Talking Points

Why scandal might topple Boris Johnson but couldn't touch Trump

Here's a question American liberals would like answered: If Boris Johnson can go down, why can't Donald Trump?

Johnson, the British prime minister, appears to be on the cusp of losing his office. Nearly two-thirds of Britons think he should resign after revelations that Johnson and his staff attended parties at 10 Downing Street while the nation was under a pandemic lockdown. The Metropolitan Police are now investigating whether any laws were broken. It all seems so petty compared to the myriad scandals that hounded Trump's presidency, yet the former president has — so far — mostly managed to wriggle free of formal accountability.

That's really frustrating, especially in light of Britain now modeling how things could have gone.

But the United States was never going to take the path Britain is now on for three major reasons: culture, impact, and hypocrisy. 

Culture: Britons have cultivated a lore surrounding "stiff upper lip" notions of duty and shared sacrifice. Queen Elizabeth joined the British Army as a young princess during World War II and learned how to fix trucks. During the pandemic, she sat alone in the church for her husband's funeral, obeying the country's COVID rules even in her grief. Millions of her subjects did likewise. Meanwhile, Johnson's staff held a "bring your own booze" get-together during COVID's darkest days. The prime minister didn't just fail in his duty —  he did so in a way that violated his country's best traditions. 

Impact: Trump arguably did something similar to Johnson's transgression by unleashing the lies that ultimately culminated in the Jan. 6 insurrection. But that offense didn't touch people's lives quite so directly as Johnson's. Americans often profess a love of democracy and the Constitution, but those concepts are more abstract than the experience of being forced to hunker down in your home or risk arrest. Trump corruptly enriched himself, lied, and openly cheated — but the many Americans who don't doomscroll Twitter every day could avoid taking notice. It was impossible for Britons, by contrast, to ignore the lockdowns. Their anger at Johnson's hypocrisy is more intense because it's so personal. (For a closer American analogy, look to California Gov. Gavin Newsom, who faced a recall election last year for much the same reason.)
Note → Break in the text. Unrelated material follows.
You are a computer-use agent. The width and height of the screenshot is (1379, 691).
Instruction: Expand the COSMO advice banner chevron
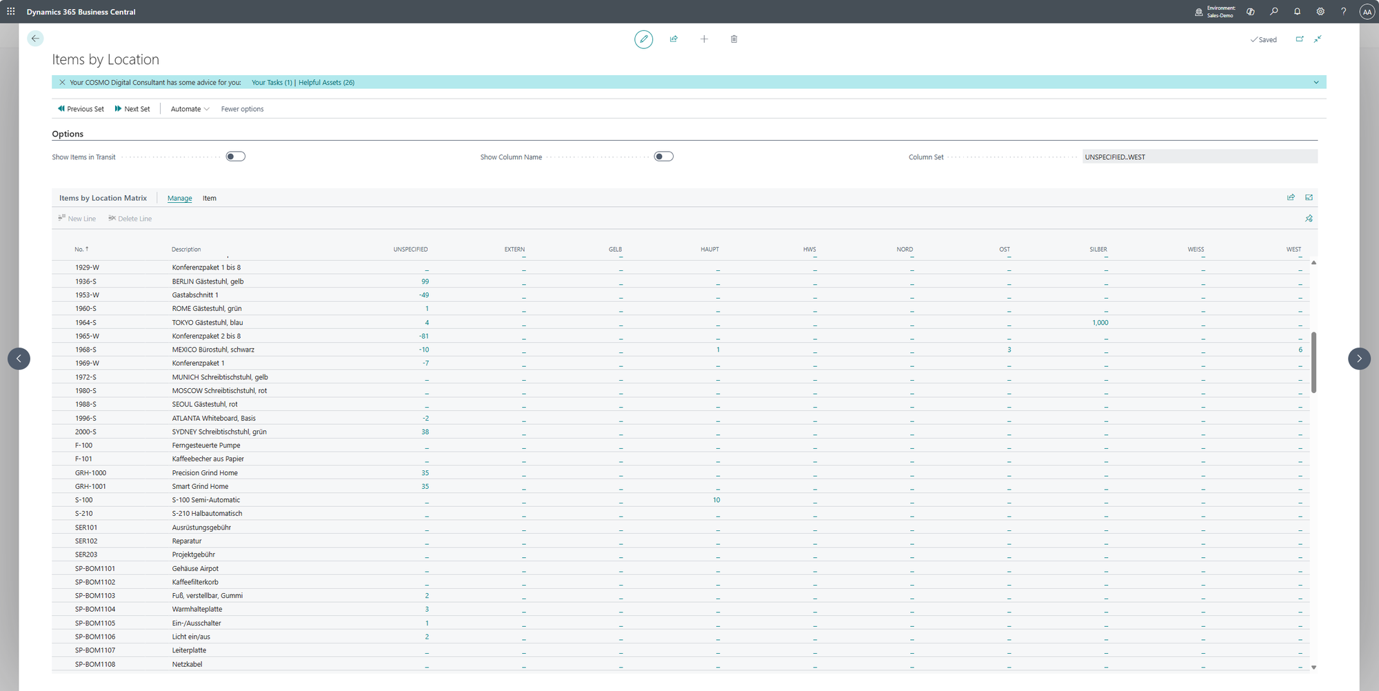[x=1316, y=83]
Hypocrisy: Johnson is being hoisted on his hypocrisy. Britons are understandably angry that the man who ordered them to stop seeing friends and family couldn't abide by the same rules. But if hypocrisy is the "tribute vice pays to virtue," then Donald Trump has never been much of a hypocrite. He has always been a cad and a rapscallion — and proud of it. Americans put him in the White House anyway. Trump has evaded scandal after scandal for many reasons, but one of them is that he has benefited from the soft bigotry of low expectations. Johnson is something of a bad boy himself, but he isn't as lucky as Trump; Britons, it seems, actually had expectations of him.